Extracted records
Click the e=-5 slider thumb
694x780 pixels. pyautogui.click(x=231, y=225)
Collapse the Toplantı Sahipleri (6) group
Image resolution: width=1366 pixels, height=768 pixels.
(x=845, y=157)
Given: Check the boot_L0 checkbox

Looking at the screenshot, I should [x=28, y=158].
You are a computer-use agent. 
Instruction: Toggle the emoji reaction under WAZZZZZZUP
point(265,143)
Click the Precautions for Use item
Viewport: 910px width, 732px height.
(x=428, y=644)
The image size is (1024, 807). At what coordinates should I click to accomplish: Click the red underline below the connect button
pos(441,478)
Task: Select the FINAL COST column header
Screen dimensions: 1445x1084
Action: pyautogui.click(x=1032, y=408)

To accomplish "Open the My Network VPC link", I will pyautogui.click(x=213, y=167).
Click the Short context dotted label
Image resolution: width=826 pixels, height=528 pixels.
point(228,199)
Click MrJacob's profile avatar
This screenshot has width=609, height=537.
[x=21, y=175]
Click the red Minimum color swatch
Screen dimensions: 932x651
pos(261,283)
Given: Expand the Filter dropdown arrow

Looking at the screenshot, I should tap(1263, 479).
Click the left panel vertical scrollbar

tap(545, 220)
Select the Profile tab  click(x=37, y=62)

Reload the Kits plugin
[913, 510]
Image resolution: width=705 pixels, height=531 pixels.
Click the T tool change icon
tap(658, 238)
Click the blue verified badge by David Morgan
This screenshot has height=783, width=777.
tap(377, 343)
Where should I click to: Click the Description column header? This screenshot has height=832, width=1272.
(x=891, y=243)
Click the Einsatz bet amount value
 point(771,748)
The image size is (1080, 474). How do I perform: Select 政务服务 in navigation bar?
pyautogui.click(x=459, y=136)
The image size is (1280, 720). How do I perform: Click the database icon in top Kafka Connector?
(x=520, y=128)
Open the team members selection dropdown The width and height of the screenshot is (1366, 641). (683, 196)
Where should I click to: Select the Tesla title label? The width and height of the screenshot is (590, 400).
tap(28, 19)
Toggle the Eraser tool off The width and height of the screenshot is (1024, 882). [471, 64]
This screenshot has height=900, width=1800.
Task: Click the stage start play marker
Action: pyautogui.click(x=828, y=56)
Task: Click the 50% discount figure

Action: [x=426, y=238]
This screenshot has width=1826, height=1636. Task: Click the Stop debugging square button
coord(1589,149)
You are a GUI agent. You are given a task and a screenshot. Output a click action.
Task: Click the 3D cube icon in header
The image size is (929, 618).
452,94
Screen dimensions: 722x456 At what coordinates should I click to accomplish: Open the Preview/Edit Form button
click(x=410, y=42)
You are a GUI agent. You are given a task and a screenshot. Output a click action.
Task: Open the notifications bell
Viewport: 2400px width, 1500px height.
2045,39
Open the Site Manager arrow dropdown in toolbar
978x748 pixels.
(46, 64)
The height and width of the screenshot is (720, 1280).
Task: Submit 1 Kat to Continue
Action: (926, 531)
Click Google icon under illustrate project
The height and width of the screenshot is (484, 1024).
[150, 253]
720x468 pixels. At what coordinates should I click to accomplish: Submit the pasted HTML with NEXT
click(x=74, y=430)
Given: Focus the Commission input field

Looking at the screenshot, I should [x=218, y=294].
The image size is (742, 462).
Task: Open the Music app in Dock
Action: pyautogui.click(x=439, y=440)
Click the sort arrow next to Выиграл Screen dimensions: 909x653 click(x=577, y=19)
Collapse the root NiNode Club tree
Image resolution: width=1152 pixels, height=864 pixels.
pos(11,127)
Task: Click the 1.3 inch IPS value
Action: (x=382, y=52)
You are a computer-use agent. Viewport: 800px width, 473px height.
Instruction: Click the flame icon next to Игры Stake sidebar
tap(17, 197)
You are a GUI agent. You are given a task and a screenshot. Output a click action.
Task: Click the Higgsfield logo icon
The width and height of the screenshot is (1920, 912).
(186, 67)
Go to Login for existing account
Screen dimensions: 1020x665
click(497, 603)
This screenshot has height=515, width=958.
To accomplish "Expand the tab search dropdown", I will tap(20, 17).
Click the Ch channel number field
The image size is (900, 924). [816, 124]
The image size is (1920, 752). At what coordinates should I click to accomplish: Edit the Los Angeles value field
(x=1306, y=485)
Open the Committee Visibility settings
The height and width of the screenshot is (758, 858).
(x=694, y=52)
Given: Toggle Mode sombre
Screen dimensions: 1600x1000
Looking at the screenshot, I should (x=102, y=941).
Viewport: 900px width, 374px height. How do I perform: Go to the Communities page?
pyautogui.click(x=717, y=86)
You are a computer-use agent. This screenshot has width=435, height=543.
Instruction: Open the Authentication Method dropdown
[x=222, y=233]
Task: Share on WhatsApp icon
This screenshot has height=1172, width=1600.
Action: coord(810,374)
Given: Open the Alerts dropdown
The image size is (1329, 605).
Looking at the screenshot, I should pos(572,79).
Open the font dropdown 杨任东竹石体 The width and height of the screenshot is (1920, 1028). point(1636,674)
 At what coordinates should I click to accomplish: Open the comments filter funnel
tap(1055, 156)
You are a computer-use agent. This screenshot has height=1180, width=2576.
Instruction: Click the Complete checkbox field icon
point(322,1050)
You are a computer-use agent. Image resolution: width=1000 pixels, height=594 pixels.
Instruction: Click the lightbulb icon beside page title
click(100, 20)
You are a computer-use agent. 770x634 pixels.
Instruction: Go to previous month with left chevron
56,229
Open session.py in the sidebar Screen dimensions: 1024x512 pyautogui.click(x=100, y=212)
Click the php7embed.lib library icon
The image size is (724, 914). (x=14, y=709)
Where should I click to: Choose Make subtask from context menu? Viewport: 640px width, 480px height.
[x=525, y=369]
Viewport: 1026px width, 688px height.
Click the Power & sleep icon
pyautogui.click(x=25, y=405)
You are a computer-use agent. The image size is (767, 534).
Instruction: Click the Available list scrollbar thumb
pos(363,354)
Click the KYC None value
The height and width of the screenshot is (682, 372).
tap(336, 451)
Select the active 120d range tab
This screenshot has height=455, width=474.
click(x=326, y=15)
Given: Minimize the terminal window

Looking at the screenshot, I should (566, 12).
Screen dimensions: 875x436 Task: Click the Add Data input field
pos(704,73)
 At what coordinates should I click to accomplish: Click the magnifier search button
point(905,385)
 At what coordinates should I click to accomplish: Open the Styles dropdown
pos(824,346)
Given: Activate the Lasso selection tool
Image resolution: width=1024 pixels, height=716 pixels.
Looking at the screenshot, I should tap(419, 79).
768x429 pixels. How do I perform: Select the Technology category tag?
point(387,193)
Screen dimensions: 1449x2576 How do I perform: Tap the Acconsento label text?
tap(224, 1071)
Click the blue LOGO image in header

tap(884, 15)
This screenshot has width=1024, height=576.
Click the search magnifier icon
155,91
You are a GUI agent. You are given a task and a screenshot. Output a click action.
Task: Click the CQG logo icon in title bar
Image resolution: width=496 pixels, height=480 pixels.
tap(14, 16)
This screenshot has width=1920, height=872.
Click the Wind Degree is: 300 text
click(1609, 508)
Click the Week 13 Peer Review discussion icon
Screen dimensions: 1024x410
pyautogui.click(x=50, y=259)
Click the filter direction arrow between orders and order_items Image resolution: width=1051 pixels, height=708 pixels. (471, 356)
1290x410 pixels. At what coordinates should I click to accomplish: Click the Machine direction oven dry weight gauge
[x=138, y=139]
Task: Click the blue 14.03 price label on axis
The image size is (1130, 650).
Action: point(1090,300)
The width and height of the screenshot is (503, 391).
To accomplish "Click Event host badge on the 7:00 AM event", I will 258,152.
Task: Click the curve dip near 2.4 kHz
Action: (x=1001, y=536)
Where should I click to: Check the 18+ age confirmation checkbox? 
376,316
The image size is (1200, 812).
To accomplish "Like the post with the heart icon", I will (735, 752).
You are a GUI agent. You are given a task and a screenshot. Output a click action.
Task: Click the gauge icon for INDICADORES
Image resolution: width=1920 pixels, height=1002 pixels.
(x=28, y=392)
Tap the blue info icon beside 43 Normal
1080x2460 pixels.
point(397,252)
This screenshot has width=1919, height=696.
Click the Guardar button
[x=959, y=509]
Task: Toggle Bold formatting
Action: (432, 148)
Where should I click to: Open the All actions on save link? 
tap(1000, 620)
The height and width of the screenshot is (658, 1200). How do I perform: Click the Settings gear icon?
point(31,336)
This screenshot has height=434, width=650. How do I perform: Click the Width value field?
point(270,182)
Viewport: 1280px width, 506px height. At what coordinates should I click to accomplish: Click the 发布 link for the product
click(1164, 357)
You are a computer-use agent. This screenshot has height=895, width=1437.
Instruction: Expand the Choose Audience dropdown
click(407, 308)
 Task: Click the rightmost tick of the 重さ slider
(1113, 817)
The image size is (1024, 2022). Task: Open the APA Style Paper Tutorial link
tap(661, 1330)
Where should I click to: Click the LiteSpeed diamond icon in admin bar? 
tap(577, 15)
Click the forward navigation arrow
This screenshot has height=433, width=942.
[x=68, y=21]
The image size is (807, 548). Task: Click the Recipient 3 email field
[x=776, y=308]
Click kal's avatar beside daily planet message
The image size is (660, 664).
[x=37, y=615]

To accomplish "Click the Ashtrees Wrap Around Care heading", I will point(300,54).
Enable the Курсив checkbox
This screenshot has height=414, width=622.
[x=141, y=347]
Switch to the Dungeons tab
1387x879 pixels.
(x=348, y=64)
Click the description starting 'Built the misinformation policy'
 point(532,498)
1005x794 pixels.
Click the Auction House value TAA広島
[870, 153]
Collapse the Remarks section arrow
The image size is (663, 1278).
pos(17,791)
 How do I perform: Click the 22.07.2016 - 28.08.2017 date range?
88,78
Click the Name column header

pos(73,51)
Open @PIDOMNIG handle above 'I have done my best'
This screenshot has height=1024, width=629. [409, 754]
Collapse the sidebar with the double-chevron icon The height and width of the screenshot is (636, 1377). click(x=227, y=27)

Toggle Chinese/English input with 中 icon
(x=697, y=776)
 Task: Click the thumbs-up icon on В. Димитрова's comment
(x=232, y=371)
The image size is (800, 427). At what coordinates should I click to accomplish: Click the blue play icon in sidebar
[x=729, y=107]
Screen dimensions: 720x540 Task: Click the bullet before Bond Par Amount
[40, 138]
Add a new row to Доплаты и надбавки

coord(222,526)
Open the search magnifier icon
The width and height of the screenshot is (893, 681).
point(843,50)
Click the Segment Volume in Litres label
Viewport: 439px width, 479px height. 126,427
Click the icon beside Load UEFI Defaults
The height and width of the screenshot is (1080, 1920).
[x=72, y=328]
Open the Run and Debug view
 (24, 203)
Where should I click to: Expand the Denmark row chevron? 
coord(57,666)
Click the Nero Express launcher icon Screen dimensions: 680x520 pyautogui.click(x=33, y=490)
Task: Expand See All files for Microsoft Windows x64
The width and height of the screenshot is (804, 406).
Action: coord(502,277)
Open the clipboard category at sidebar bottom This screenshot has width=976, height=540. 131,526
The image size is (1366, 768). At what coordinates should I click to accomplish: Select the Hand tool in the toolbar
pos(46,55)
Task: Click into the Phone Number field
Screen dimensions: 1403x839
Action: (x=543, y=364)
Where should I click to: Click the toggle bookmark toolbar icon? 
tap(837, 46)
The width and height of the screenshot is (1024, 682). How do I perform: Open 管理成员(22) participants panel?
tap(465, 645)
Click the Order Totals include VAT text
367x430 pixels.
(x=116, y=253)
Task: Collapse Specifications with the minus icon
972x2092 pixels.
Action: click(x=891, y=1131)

*Aim of the exercise:* Wherever the string "avatar" appears in the data above, report the whole line.

*Exercise answer:*
Click MrJacob's profile avatar
Click kal's avatar beside daily planet message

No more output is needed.